Hagrid nació en 1928, hijo de un mago y una giganta llamada Fridwulfa. A pesar de su imponente físico, siempre mostró una naturaleza bondadosa. A los 11 años ingresó a Hogwarts y fue seleccionado en la casa Gryffindor. Sin embargo, en su tercer año, fue expulsado injustamente cuando Tom Riddle lo acusó de haber liberado al Basilisco de la Cámara Secreta. Dumbledore, convencido de su inocencia, le permitió quedarse como guardián de los terrenos.
Tras su expulsión, Hagrid dedicó su vida al cuidado de criaturas mágicas y se convirtió en Guardián de las Llaves y los Terrenos de Hogwarts.

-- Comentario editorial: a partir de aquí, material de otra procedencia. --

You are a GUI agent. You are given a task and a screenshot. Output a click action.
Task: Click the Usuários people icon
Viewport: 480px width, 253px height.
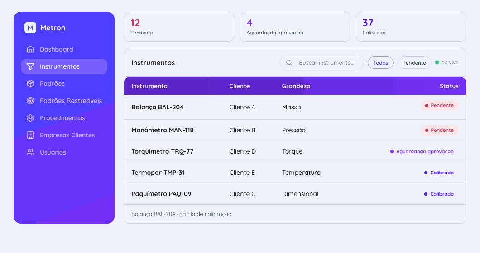pos(30,152)
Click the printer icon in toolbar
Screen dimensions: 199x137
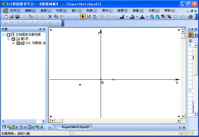click(190, 17)
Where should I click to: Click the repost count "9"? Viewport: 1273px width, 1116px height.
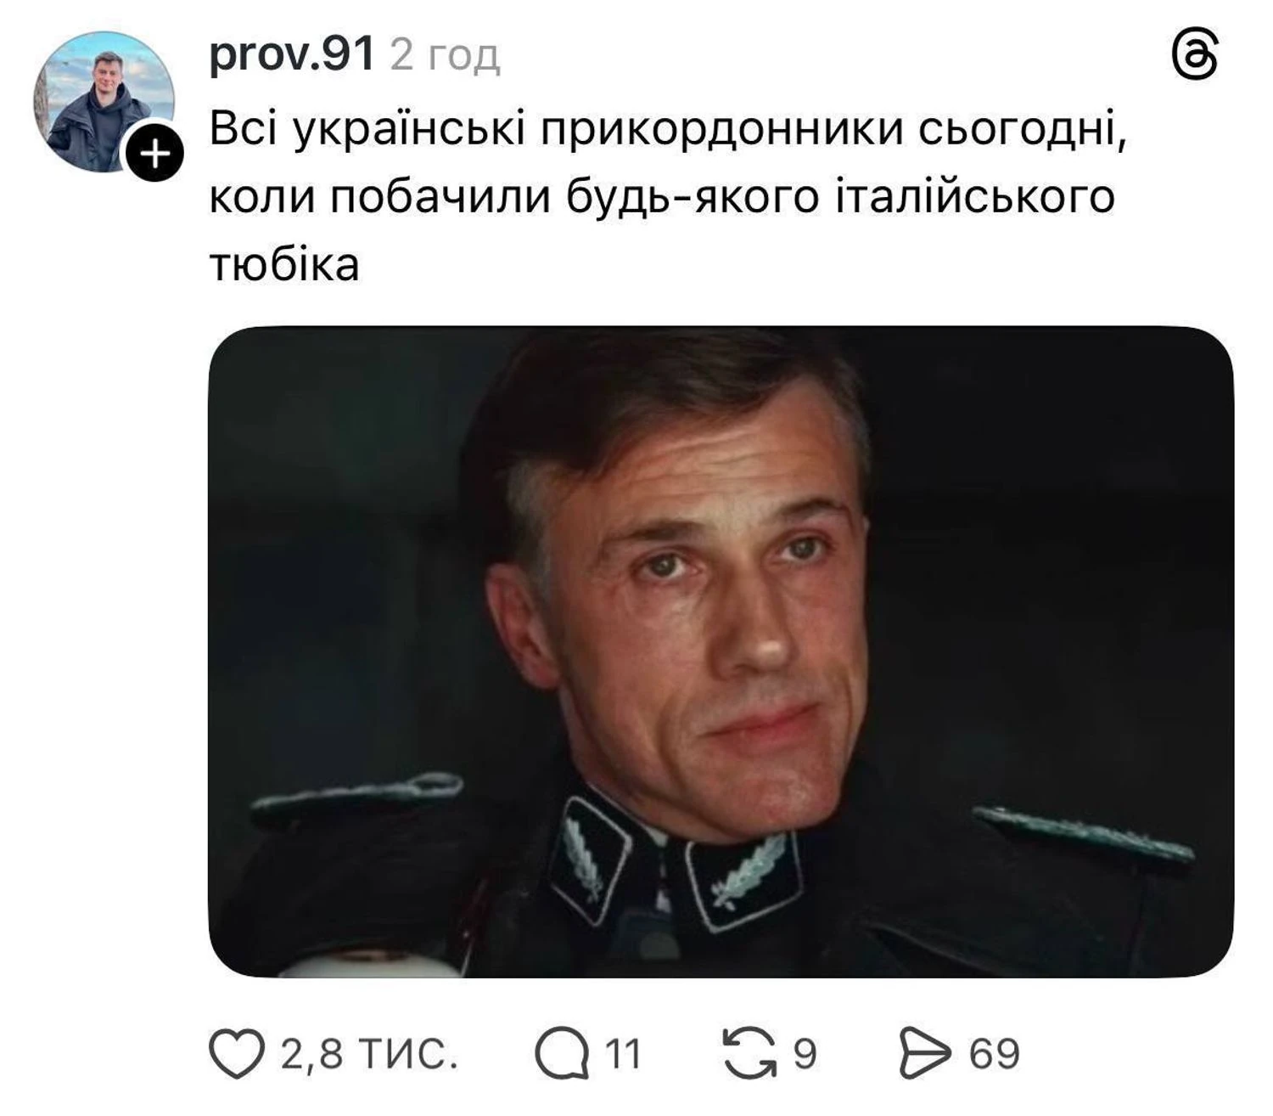click(805, 1054)
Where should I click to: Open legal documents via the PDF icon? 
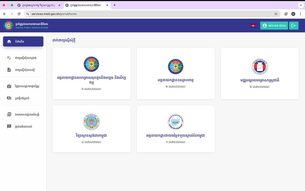pos(9,114)
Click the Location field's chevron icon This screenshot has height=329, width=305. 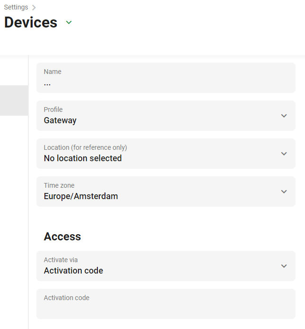(284, 154)
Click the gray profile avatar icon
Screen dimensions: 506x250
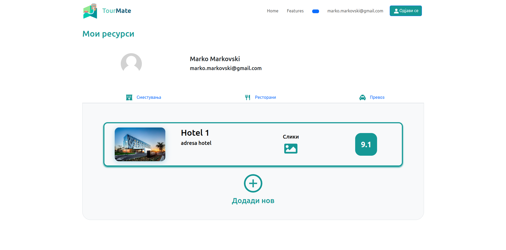[x=131, y=63]
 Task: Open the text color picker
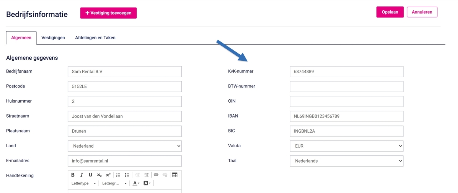pyautogui.click(x=136, y=183)
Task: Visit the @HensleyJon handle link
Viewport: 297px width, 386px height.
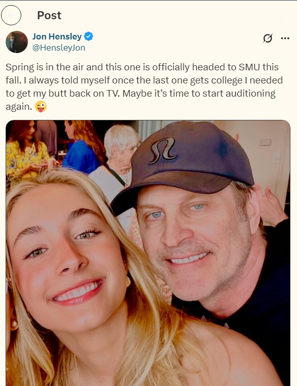Action: point(59,48)
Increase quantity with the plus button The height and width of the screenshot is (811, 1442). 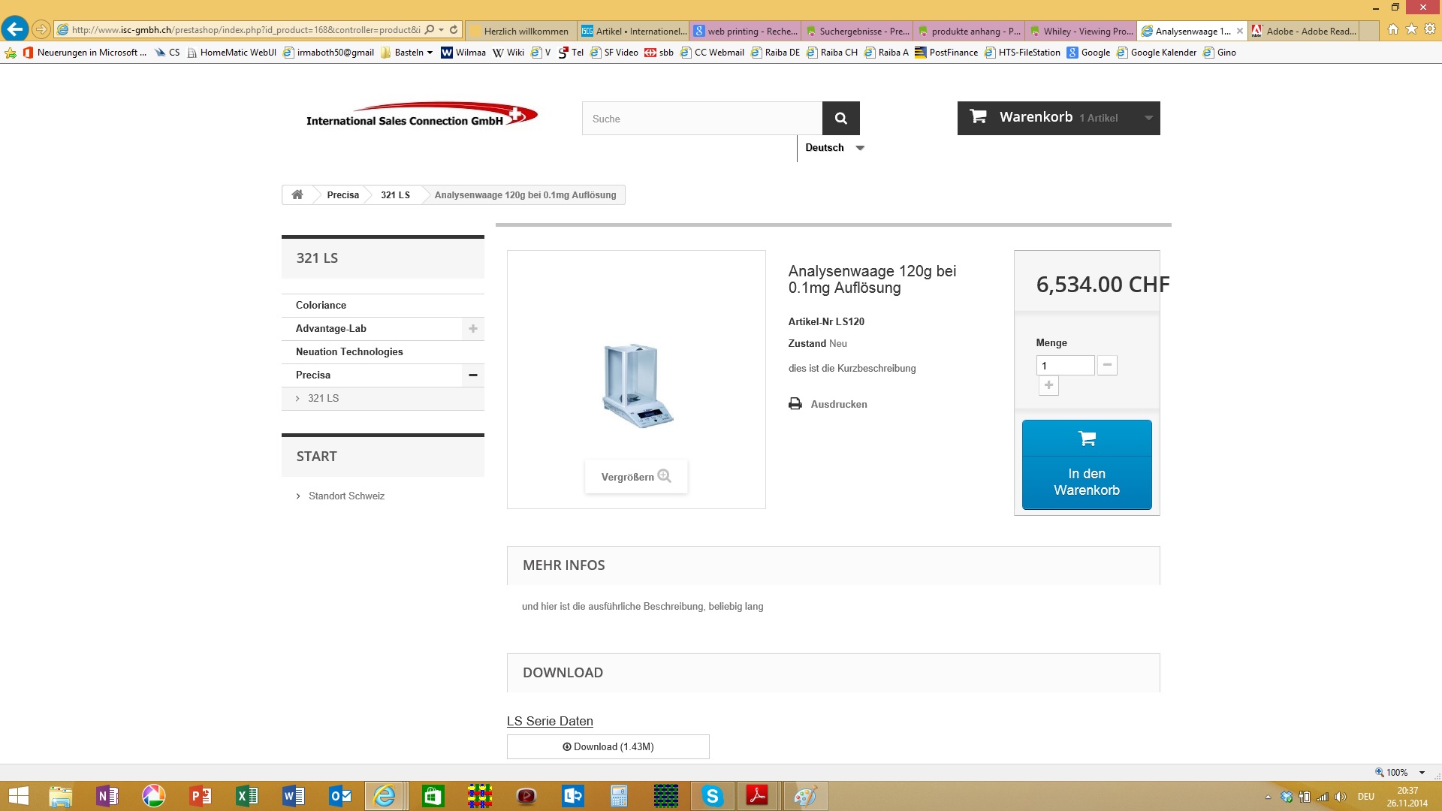click(x=1048, y=385)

Su amor por los animales, incluso los más peligrosos, lo llevó a cuidar criaturas como Fluffy, Buckbeak y Aragog.
Hagrid también jugó un papel crucial en la vida de Harry Potter. Fue él quien lo llevó por primera vez al Callejón Diagon y quien le reveló la verdad sobre su origen como mago. Durante los años de Harry en Hogwarts, Hagrid se convirtió en un amigo y protector leal.
Durante la Segunda Guerra Mágica, Hagrid apoyó activamente a la Orden del Fénix. Fue capturado por los mortífagos cuando Voldemort tomó control de Hogwarts, pero logró sobrevivir y participó en la Batalla de Hogwarts.
A pesar de los peligros, nunca dejó de luchar por el bien y defendió a sus seres queridos con valentía.
Después de la caída de Voldemort, Hagrid continuó con su labor en Hogwarts como profesor de Cuidado de Criaturas Mágicas. Su historia es un recordatorio del valor de la lealtad y la amabilidad, y su legado perdura en el corazón de aquellos que lo conocieron.
A pesar de los prejuicios que enfrentó por su origen mestizo, Hagrid demostró que la grandeza no reside en la sangre, sino en el corazón.